Сидеть весь день на сцене Дома культуры за грубой, сваренной на скорую руку решеткой было мерзко и унизительно. Дима напоминал молодого волка, гордого, полного сил и энергии, которого загнали в клетку и, словно в зоопарке, выставляют напоказ всем желающим. А те, осмелев, со злорадным любопытством его разглядывают, тычут пальцем: вот он хищник, злодей, коварный и дерзкий, еще не усмиренный, но уже не опасный. Ну и пусть. Сейчас над ним можно измываться как угодно, дразнить, строить рожи, потому что ему не перегрызть толстых прутьев, не вырваться из камеры, чтобы расквитаться за свое унижение и беспомощность.
Димка и представить себе не мог, когда его впервые вызвали в прокуратуру для дачи показаний, что его попытаются засудить. Ни в каком кошмарном сне он не мог себе представить ни решетку, ни саму сцену Дома культуры, и, уж конечно, жадных до зрелищ чужих людей, которых он видел на площади всякий раз, когда его доставляли и увозили с суда. Ему все еще казалось, что он, Дима Сироткин, участвует в каком-то спектакле, который устроили эти гады.
Мог ли он подумать, что все так плохо обернется? Эта пропахшая мочой камера, куда его засунули. Эта почти ритуальная процедура, когда его утром с охраной везут на суд, а потом, как никому не нужную куклу, возвращают обратно, в «одиночку». Даже с Настей не дают перекинуться словом. Даже прикоснуться к ней не дают!
В ушах до сих пор стоял неизвестно откуда прорезавшийся у нее, такой зажатой пацанки, почти что бабий возглас:
– Дима! Ты не думай, я с тобой. Они не могут нам помешать. Ты понимаешь?! Он уже стучится…
Дима не совсем ее понял и попытался переспросить. Но вопрос так и остался без ответа. Его уже совсем недружелюбно волокли к внутренней двери.
Гады – они и есть гады…
Юноша невольно протянул Насте руку, будто перед ним была не грязно-зеленая стена одиночной камеры, а все та же наскоро сваренная решетка, за пределами которой только она. Дальше зал со старыми сломанными деревянными стульями. А за залом этот ненавистный ему город с заболоченным холодным озером.

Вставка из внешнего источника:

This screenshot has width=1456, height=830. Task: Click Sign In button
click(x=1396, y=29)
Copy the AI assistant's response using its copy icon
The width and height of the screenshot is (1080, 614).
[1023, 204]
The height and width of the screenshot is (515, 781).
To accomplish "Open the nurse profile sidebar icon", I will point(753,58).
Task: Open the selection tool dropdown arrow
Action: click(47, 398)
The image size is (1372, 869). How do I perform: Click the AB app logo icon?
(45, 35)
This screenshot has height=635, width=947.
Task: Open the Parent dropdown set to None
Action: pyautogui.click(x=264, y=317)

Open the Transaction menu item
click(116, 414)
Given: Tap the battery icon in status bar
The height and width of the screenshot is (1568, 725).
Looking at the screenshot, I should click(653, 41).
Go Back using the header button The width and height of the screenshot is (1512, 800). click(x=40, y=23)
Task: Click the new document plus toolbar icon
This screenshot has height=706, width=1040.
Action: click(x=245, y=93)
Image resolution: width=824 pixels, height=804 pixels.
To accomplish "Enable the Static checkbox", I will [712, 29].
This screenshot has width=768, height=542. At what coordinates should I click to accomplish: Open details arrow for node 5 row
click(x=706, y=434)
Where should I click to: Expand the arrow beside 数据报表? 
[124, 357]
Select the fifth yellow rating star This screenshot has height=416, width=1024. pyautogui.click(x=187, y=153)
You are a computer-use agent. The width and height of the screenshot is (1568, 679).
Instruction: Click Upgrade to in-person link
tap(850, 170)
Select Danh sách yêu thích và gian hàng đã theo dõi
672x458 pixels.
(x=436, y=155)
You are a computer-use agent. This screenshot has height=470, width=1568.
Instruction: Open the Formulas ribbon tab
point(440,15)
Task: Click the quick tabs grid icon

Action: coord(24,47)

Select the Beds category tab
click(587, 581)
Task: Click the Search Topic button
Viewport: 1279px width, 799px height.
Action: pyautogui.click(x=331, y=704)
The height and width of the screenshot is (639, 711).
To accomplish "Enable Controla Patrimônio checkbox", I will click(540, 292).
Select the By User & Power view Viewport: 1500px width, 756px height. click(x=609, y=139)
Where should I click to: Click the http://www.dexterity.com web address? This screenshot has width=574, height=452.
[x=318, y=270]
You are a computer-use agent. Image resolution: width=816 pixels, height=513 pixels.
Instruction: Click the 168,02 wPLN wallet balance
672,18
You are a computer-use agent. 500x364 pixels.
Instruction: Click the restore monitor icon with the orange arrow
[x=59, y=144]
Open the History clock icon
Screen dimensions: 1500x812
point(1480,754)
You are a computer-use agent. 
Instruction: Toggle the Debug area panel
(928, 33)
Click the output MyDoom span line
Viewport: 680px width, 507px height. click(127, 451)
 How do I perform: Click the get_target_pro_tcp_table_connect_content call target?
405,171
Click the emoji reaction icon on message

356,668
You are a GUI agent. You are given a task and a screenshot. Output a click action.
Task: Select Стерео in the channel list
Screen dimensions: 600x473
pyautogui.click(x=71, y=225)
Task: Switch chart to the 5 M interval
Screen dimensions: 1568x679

Он снова вспомнил этих мерзких присяжных, которые во все глаза пялились на него с нездоровым местечковым интересом. Он ненавидел их всех сразу. Стоит завидеть его, истерзанного, загнанного в угол, они торжествуют, пытаясь прикрыть собственную порочность, а заодно утолить скуку, царящую в этой провинциальной глуши. Он ненавидел и судью с прокурором, и адвокатшу, которые, сознавая свое всесилие, весь день корчили из себя служителей закона. А на деле все готовы были любого втоптать в грязь, предварительно вывернув наизнанку всю его жизнь и судьбу. Адвокатшу он ненавидел даже больше других. Кто разрешил ей без спроса упрямо лезть к нему в душу, пытаясь отыскать в ней именно те струны, на которых затем сыграть понятную всем мелодию о снисхождении?